The Insolvency and Bankruptcy Code (IBC), which was implemented in 2016, emphasizes a time-bound and market-linked approach to resolving stressed assets.
“As of March 2026, 1,419 cases have generated resolution plans, leading to the realization of over Rs 4 lakh crore for creditors. This amounts to 95% and 167% of their fair and liquidation values, respectively,” stated IBBI Chairperson Ravi Mital.
In celebration of IBC’s 10-year milestone, Mital highlighted the deterrent effect of the Code, noting that over 30,000 cases filed with the NCLT were resolved at pre-admission through withdrawals, involving around Rs 14 lakh crore.

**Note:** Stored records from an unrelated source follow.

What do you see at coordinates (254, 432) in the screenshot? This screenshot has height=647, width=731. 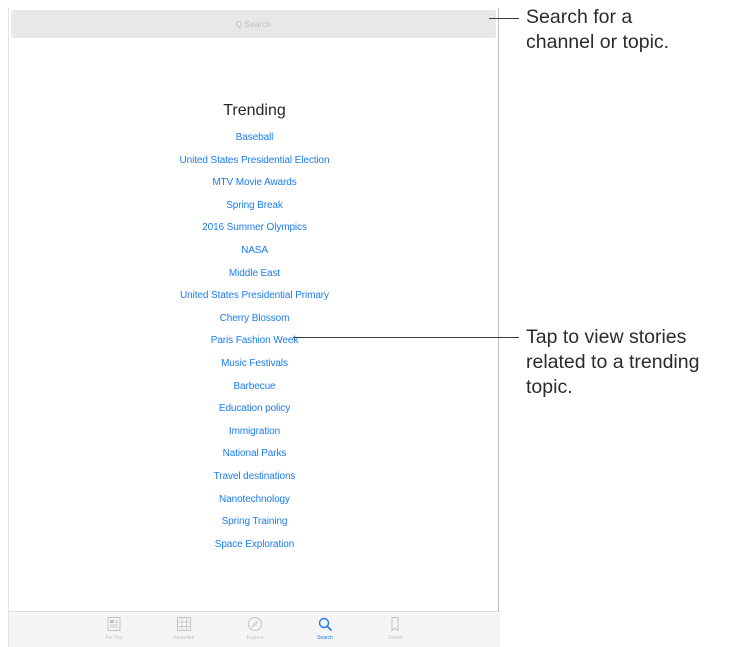 I see `trending-topic-link: Immigration` at bounding box center [254, 432].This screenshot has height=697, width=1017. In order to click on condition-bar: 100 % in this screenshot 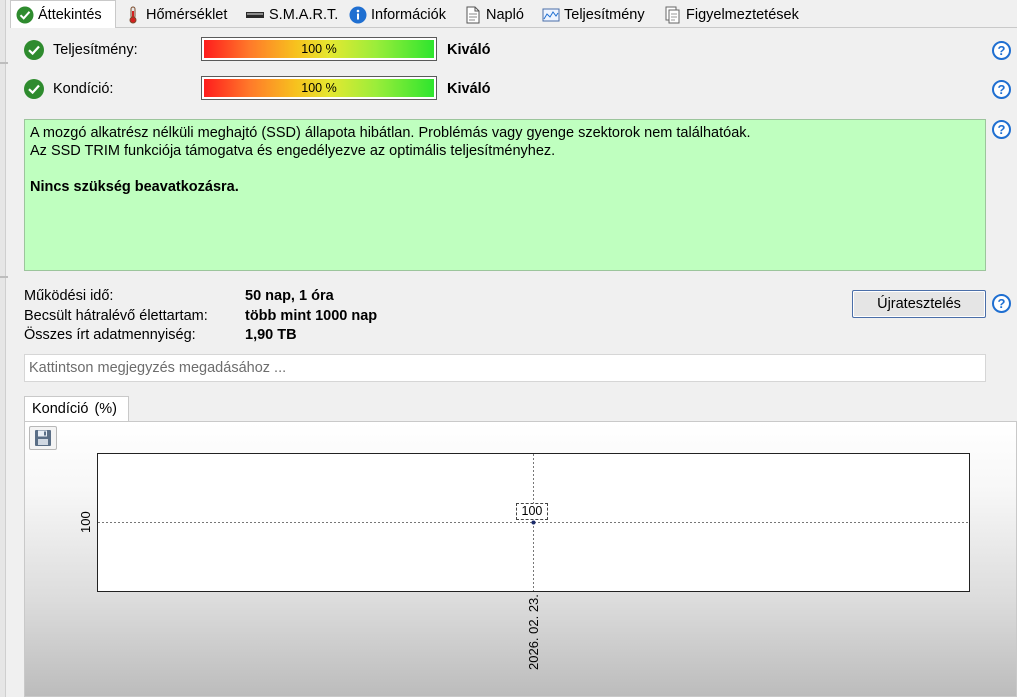, I will do `click(319, 88)`.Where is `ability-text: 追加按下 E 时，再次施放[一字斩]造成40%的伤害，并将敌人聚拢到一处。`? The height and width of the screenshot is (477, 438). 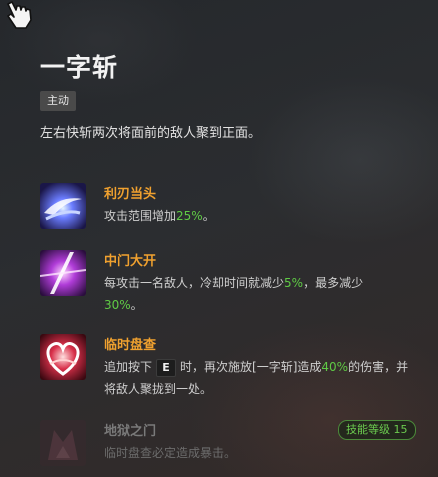 ability-text: 追加按下 E 时，再次施放[一字斩]造成40%的伤害，并将敌人聚拢到一处。 is located at coordinates (256, 377).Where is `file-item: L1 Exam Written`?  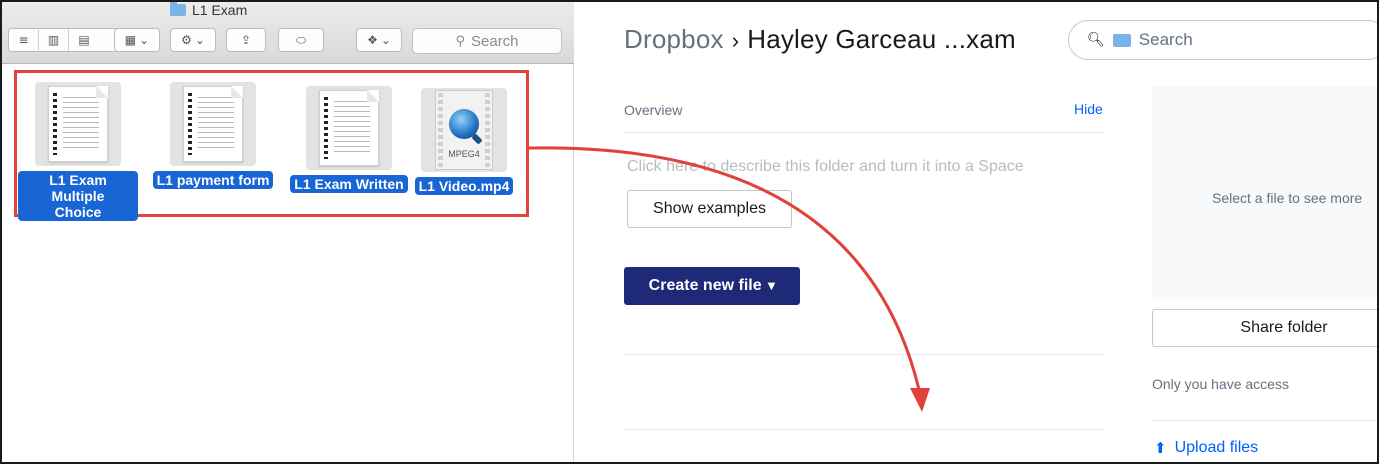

“These settlements show how the Code has significantly changed debtor-creditor dynamics, promoting timely resolutions of financial distress outside conventional insolvency proceedings,” he added.
The IBC and NCLT are essential institutions in the implementation of IBC.
By March of this year, a total of 8,987 cases had been admitted, with 7,102 reaching closure.
“Among the closed cases, 4,099 companies (about 58%) were successfully rescued, while 3,003 ended in liquidation.
Of the rescued entities, 1,388 cases were closed due to appeal, review, or settlement; 1,292 were withdrawn,” Mital explained.
Notably, around 42% of the cases that concluded with resolution plans had previously been with the Board for Industrial and Financial Reconstruction or were inactive.
The IBC has shifted India’s approach to business distress from delay and uncertainty to resolution and revitalization, according to Nirmala Sitharaman’s office in a series of posts on X.
As the leader of the finance and corporate affairs ministries, Sitharaman’s office described the IBC as a cornerstone of India’s financial reform landscape, indicating a significant transition from a fragmented, debtor-led process to a unified, creditor-driven, and time-bound framework.
In a message on the IBBI website, Mital stated that the Code has evolved beyond mere legislative reform to become an institutional transformation with far-reaching impacts on credit markets, corporate conduct, investor confidence, and economic efficiency.
“The jurisprudence surrounding the Code has fostered a robust and dynamic insolvency ecosystem that continuously evolves to meet emerging economic trends and stakeholder expectations,” he concluded.